Na Colômbia, as vendas semestrais alcançaram a fasquia dos 473 milhões de euros, mais quase 12% que de janeiro a junho do ano passado. No segundo trimestre, as vendas foram de 66 milhões de euros, 30,4% acima do período homólogo de 2020.

Em Portugal, as vendas do Pingo Doce alcançaram os 1,9 mil milhões de euros no semestre, um valor 4,6% acima dos primeiros seis meses do ano passado. No primeiro semestre deste ano, "o Pingo Doce abriu três novas lojas e renovou sete localizações", frisa. Entre abril e junho, as vendas atingiram 993 milhões de euros, um crescimento de 10,1% face ao segundo trimestre de 2020.

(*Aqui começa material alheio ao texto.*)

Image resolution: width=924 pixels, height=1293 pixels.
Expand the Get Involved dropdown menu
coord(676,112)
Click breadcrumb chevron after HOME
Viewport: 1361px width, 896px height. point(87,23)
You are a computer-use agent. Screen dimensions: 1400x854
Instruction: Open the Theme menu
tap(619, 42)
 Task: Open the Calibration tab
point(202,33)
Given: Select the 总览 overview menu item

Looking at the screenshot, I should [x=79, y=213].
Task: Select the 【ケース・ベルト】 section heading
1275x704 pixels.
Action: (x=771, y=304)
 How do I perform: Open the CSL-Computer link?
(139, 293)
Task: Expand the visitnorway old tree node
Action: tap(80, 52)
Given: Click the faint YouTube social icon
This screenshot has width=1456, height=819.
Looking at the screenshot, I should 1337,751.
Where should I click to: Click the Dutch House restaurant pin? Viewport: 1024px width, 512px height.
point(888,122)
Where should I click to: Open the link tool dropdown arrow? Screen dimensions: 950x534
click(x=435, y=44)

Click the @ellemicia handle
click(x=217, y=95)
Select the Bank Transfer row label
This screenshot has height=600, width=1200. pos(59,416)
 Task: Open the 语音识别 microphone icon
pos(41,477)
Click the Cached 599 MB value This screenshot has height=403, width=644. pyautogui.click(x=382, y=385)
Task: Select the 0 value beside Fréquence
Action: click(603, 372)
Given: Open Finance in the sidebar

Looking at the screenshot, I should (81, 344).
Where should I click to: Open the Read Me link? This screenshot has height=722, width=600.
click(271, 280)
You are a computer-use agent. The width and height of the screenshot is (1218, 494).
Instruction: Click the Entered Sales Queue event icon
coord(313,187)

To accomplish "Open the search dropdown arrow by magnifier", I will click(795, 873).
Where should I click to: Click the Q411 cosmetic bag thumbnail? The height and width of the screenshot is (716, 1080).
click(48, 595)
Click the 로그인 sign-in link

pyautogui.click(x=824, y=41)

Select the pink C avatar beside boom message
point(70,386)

Já as vendas do Recheio foram de 398 milhões de euros, em linha com o registado de janeiro a junho de 2020. No segundo trimestre, ascenderam a 224 milhões de euros, mais 21,1% que no trimestre homólogo.

O investimento do grupo Jerónimo Martins (capex) ascendeu a 200 milhões de euros, "60% dos quais alocados à Biedronka". Até junho, e de acordo com o plano de investimento traçado, a Jerónimo Martins abriu 53 lojas (39 adições líquidas) Biedronka e remodelou 153 localizações.

No documento enviado ao regulador, a empresa indica ainda que "comprometidos com as nossas equipas, aumentámos o número de contratos efetivos dos colaboradores do grupo (+6p.p.) para 70%".

Pedro Soares dos Santos, CEO da Jerónimo Martins, diz que: "O nosso desempenho nestes primeiros seis meses mostra a força e competitividade dos nossos modelos de negócio em todos os países onde temos operações. A Biedronka continuou a garantir a preferência dos consumidores, mostrando que consegue manter o momentum e criar oportunidades comerciais diferenciadoras quer nos momentos difíceis - como os vividos no início deste ano quando uma nova vaga de infeções por Covid-19 atingiu a Polónia - quer nos mais positivos, como no segundo trimestre deste ano".

No caso do mercado nacional, diz, tanto o Pingo Doce como o Recheio "trabalharam arduamente para recuperar as vendas e o EBITDA, conseguindo limitar os efeitos negativos dos contínuos constrangimentos que continuam a afectar o desempenho".

"Num contexto operacional que se manteve difícil no 2T, a Ara conseguiu entregar um sólido desempenho de vendas e EBITDA, melhorando o seu posicionamento no mercado colombiano, e confirmando a sua capacidade de capturar o potencial que identificamos na Colômbia. Crescer de forma rentável aproveitando as oportunidades de cada mercado manter-se-á a nossa principal prioridade, enquanto asseguramos a protecção das nossas pessoas e dos nossos clientes, a colaboração com os nossos fornecedores e o apoio às comunidades que servimos", remata.